Attacks on Sony, Community Health Systems and Home Depot dominated 2014 headlines and corresponded with an overall proliferation of foreign attackers focusing their campaigns on U.S.-based enterprises, the report found. In particular, targeted intrusion activity to achieve nation-state goals continued to present issues for security professionals.
Adam Meyer, vice president of intelligence, CrowdStrike, stressed in an interview with SCMagazine.com that the current global economy requires IT security professionals to use both their knowledge of technology and world events to strengthen their enterprises' defenses.
“One of the keys things that the guys on the front lines need to be doing is relating what they're doing with the needs of the business,” Meyer said. “Take the information from the enterprise security personnel and use that to make effective business decisions “
For instance, if an enterprise decides to do business with a Ukrainian supplier or a Vietnamese shipping organization, it could make the company a target for cyber attacks, Meyer said.
The report found that Chinese actors were especially active this past year, and CrowdStrike observed an uptick in the usage of PlugX Remote Access Tool (RAT) malware to target countries surrounding China's sphere of influence, as well as U.S. entities.
PlugX could allow attacks to log keystrokes, modify and copy files, capture screenshots or videos of user activity and perform administrative tasks. It's often delivered through a spear phishing attack.
An Iranian group, Flying Kitten, also sent ripples through U.S. networks when it began targeting a company in a defense industrial base in the U.S., the report says. The group later expanded its efforts to target enterprises in the defense and aerospace sectors. Iran, Meyer said, could represent a larger portion of attacks in the coming months, namely as revenge for economic sanctions put against them.
More than anything, the report's variety of threat actors and tactics demonstrate a need for savvy IT security professionals, Meyer said.

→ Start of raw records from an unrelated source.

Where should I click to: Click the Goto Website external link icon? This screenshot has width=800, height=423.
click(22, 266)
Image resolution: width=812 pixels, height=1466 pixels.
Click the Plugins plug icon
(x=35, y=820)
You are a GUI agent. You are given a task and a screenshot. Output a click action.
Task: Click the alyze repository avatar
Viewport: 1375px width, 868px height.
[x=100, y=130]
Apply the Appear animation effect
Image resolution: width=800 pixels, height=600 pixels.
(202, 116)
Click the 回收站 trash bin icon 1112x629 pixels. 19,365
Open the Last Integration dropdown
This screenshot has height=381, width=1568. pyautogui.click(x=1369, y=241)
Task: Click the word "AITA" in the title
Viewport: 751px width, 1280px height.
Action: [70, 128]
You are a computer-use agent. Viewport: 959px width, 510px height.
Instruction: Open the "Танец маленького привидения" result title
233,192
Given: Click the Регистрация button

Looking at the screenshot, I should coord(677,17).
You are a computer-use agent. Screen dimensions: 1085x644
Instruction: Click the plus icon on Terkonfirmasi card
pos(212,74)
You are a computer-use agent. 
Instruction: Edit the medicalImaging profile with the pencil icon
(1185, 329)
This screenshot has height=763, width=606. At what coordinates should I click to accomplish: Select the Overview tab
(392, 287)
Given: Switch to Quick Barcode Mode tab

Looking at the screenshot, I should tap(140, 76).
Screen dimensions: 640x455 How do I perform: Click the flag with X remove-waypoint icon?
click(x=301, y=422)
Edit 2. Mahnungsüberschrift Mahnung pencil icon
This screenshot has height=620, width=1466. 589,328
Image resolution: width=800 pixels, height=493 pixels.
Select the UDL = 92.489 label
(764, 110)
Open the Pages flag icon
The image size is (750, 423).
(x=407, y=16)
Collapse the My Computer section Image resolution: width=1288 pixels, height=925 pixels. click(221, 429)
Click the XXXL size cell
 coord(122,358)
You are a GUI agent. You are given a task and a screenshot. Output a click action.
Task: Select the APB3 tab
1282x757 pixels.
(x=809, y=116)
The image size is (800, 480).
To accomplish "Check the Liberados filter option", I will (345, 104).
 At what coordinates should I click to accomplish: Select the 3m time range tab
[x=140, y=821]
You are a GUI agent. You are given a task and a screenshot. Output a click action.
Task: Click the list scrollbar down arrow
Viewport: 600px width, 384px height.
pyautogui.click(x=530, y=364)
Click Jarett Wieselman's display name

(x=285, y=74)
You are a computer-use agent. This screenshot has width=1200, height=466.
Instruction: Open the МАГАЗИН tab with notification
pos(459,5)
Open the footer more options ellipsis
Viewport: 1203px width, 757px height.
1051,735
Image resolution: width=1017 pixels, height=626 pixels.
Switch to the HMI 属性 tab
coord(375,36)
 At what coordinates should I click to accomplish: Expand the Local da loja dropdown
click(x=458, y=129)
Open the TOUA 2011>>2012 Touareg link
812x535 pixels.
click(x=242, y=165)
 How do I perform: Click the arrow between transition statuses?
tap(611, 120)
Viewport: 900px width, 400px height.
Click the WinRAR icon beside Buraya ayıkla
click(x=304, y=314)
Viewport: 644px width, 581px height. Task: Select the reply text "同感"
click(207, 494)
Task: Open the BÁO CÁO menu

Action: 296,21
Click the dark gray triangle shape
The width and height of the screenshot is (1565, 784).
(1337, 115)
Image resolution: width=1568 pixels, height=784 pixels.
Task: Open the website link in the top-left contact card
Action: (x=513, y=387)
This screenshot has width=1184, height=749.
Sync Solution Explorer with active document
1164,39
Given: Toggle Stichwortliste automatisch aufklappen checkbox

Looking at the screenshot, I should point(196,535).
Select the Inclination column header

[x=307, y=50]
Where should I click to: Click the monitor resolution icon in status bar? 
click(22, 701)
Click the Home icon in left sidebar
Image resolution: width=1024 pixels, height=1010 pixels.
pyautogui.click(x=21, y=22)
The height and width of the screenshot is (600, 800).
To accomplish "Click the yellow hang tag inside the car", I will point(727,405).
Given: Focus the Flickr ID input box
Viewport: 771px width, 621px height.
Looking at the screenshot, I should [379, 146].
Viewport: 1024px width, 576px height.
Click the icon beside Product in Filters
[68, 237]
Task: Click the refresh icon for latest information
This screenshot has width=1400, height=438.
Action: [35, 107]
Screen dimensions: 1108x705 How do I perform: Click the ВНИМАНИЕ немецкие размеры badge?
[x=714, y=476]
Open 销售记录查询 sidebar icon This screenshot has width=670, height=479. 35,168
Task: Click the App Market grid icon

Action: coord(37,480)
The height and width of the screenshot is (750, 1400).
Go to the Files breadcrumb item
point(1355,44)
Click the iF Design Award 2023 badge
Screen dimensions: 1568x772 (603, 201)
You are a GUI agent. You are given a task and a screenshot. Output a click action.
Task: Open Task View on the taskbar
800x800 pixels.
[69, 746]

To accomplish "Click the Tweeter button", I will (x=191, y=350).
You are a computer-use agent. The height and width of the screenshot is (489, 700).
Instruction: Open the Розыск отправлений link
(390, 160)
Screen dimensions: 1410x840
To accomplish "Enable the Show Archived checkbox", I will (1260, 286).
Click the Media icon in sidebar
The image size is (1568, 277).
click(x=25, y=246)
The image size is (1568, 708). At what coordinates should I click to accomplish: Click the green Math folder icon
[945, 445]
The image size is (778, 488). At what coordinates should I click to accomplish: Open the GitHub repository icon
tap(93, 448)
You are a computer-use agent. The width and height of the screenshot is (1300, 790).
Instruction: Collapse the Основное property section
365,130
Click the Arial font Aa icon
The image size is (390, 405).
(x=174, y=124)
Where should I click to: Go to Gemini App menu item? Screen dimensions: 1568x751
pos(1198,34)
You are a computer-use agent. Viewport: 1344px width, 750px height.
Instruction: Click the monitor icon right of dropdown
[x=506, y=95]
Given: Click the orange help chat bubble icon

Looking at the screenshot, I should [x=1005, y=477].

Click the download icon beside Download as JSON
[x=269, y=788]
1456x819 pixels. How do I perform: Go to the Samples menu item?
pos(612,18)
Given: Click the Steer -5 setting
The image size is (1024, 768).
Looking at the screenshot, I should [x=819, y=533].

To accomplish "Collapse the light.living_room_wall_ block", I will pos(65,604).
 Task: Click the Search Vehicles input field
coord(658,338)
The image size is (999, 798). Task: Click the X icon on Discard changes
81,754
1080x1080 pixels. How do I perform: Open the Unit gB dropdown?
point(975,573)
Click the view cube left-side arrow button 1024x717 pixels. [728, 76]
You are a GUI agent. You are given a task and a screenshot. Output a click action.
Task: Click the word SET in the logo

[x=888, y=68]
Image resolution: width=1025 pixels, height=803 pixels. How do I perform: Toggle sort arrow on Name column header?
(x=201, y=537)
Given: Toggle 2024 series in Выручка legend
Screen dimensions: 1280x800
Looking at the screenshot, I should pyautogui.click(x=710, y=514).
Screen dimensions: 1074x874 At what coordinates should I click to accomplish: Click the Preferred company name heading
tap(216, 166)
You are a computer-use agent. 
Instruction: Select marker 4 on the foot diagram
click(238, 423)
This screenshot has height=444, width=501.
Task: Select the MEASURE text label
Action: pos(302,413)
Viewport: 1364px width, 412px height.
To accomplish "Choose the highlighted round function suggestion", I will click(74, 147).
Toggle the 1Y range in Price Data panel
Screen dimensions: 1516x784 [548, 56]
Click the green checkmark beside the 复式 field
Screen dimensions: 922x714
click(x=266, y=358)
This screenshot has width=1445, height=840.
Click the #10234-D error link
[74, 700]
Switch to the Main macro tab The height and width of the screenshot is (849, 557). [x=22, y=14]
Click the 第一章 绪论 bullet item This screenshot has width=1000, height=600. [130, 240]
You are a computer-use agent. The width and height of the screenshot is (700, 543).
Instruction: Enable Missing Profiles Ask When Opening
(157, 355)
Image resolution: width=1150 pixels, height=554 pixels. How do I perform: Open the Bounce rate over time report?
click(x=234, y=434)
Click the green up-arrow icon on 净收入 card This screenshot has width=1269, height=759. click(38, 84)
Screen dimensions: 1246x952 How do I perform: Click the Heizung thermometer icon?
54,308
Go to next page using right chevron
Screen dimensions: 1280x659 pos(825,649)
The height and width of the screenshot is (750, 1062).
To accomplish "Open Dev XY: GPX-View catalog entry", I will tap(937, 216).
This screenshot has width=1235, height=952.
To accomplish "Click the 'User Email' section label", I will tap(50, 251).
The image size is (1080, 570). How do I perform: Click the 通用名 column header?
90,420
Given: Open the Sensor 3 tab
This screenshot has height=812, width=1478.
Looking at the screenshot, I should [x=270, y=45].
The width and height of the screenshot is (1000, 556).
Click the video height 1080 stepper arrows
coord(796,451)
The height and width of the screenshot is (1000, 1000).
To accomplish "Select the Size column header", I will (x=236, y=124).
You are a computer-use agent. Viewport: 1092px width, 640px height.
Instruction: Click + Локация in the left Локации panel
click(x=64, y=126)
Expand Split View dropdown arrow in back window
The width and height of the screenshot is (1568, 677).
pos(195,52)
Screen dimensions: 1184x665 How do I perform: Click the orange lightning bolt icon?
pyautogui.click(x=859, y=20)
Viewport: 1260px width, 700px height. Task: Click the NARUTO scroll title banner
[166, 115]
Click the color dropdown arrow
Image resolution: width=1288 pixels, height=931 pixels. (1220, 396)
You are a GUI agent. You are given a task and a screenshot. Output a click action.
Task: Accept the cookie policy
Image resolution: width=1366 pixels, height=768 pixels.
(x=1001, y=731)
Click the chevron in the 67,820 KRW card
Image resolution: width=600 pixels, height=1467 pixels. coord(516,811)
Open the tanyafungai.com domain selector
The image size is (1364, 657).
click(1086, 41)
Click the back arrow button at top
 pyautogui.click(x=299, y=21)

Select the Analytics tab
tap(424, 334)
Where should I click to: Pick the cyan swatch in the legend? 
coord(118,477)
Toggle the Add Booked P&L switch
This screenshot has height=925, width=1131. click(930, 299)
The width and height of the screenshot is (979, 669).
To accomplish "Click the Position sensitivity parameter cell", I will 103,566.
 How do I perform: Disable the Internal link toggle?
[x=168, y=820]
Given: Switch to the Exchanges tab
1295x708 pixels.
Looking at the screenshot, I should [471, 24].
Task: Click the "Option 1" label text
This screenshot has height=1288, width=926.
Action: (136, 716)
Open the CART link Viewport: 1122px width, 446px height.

“We're seeing the adversary get kicked out and come back in again and again and again,” he said. “You as a network defender need to really know that adversary. Understand their thought process and motivations, and use that to defend yourself.”
Successful businesses hire “cyber intelligence” professionals who think at a broader level about what attacks have been observed in the past and how they can be prevented in the future, as opposed to reacting as the attacks happen, Meyer said. This is increasingly becoming the best way to thwart complex attacks.